Using the Hidden Buffer pools:
When the main buffer pools are configured too large, it is possible that they will not fit into the
addressable memory space. (We will talk about addressable memory later.) That means DB2 cannot
start the database, because a database must have at least one buffer pool. If the database is not started,
you cannot connect to the database and change the buffer pool sizes. For this reason, DB2 pre-allocates
these four small buffer pools. Should the main buffer pools fail to start, DB2 will start the database with
the small buffer pools.
Sorting & Memory:
Sorting is required when no index satisfies the requested ordering of fetched rows, or the optimizer
determines that a sort is less expensive than an index scan.
There are two kinds of sorts: private sorts and shared sorts.
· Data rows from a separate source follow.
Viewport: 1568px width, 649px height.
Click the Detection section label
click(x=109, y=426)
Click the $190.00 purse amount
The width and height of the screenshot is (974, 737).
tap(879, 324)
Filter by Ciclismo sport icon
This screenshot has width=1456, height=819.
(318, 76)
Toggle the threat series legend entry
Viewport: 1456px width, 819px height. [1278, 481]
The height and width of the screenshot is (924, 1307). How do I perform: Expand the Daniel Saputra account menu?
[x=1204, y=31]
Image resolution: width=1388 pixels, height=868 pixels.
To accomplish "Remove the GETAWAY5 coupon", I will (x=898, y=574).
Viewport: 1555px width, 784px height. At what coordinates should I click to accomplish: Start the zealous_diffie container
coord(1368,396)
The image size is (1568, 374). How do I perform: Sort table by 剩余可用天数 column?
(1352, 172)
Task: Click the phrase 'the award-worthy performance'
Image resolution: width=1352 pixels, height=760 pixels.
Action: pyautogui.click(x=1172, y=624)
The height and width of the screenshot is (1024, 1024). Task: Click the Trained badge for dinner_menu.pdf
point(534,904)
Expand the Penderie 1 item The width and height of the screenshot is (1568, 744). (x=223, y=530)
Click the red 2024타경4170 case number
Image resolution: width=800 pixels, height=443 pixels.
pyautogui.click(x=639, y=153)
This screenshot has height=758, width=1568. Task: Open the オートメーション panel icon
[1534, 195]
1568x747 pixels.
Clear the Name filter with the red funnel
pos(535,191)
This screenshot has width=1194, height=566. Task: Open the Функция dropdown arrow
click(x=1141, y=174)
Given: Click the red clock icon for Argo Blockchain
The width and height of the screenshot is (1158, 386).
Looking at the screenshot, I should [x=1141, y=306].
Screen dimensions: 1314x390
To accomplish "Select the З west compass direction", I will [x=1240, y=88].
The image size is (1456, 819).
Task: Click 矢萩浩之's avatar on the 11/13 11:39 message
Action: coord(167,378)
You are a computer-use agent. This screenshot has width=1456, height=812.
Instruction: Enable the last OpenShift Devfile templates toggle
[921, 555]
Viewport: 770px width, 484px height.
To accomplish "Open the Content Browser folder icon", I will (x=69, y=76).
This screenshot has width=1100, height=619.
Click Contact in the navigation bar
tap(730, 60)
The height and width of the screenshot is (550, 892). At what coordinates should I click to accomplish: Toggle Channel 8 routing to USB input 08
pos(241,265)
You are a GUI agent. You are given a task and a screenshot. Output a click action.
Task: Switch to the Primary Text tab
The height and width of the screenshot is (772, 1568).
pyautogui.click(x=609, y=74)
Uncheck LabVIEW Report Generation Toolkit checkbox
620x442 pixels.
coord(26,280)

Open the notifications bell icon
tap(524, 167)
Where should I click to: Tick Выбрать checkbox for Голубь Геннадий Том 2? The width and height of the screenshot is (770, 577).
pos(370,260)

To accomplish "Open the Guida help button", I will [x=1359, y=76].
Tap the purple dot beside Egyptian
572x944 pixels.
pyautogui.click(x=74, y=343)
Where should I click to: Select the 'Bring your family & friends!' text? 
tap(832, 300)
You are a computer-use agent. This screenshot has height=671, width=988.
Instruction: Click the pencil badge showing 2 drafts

• Private sorts take place in an agent's private agent memory
• Shared sorts take place in the database's shared memory
The following formula calculates approximately how much memory the database shared memory set
requires:
6
Database shared memory = (Main bufferpools + 4 hidden bufferpools + database heap + utility heap +
locklist + package cache + catalog cache) + (number of estore pages * 100 bytes) + approx. 10%
overhead
Agent Private Memory:
Each DB2 agent process needs to acquire memory to perform work. It will use memory to optimize,
build and execute access plans on behalf of the application, to perform sorts, to record cursor
information such as location and state, to gather statistics, etc. Agent private memory is allocated for a
DB2 agent when the agent is assigned as the result of a connect request or a new SQL request in a
parallel environment.
When an agent becomes idle,
it retains its agent private memory. This is designed to improve performance, because the agent will
have its private memory ready when it is called again. If there are many idle agents and all of them
retain their private memory, it is possible that the system runs out of memory. To avoid this, DB2 has a
registry variable which limits the amount of memory each idle agent can retain.
Example:
All database requests are serviced by DB2 agents or subagents. For example, when an application
connects to a database, a DB2 agent is assigned to it. When the application issues any database
requests, such as a SQL query, the agent goes out and performs all the tasks that are required to
complete the query - It works on behalf of the application.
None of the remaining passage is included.